- What you have to do -
Copy nothing but the lines running from the one containing "Click [Standard] label in Left viewport" through the end of the listing below. Drop the pictures.

- Records shown -
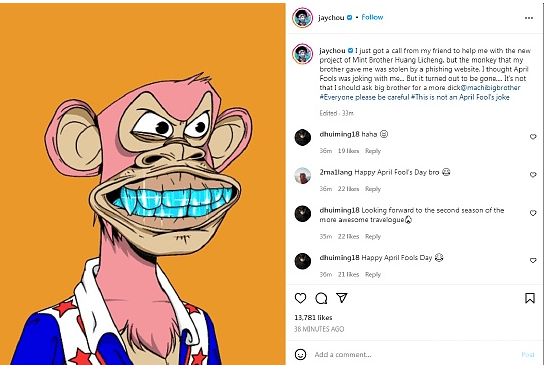Screen dimensions: 544x365
Task: Like the travelogue comment by dhuiming18
Action: pyautogui.click(x=533, y=213)

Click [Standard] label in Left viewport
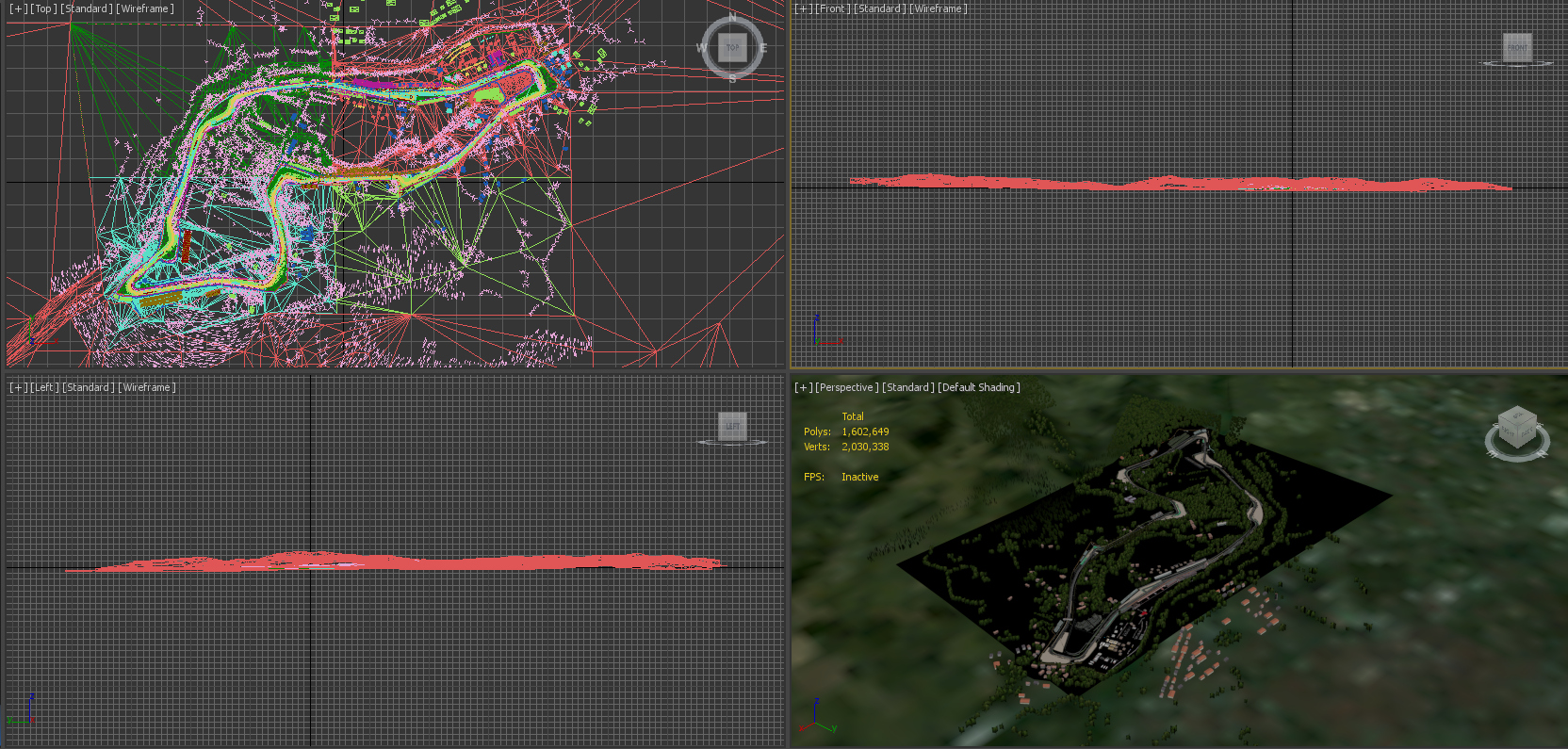[89, 387]
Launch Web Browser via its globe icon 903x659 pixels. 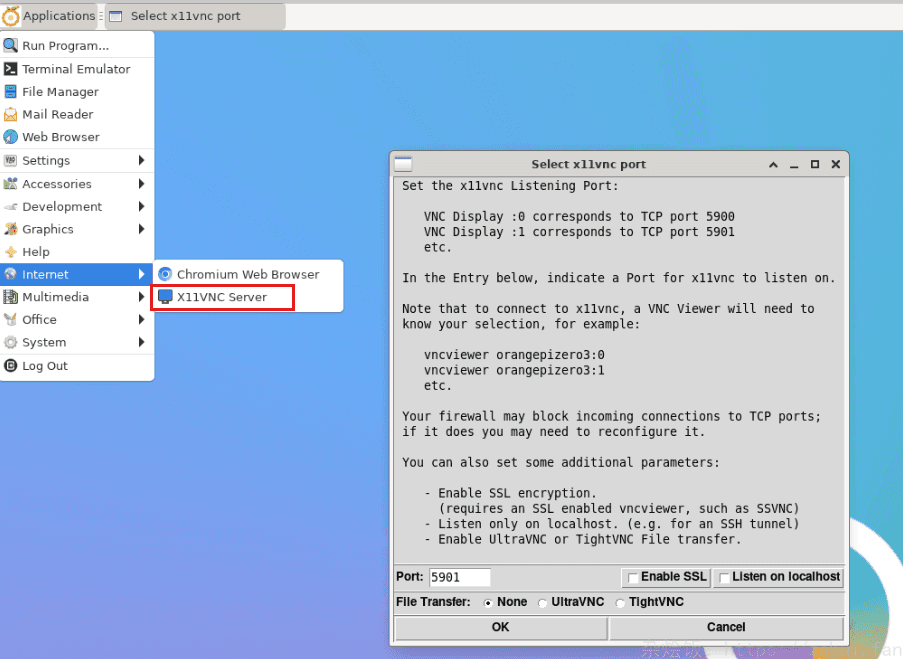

- Solved problem -
Click [Standard] label in Left viewport
[89, 387]
Launch Web Browser via its globe icon 903x659 pixels. 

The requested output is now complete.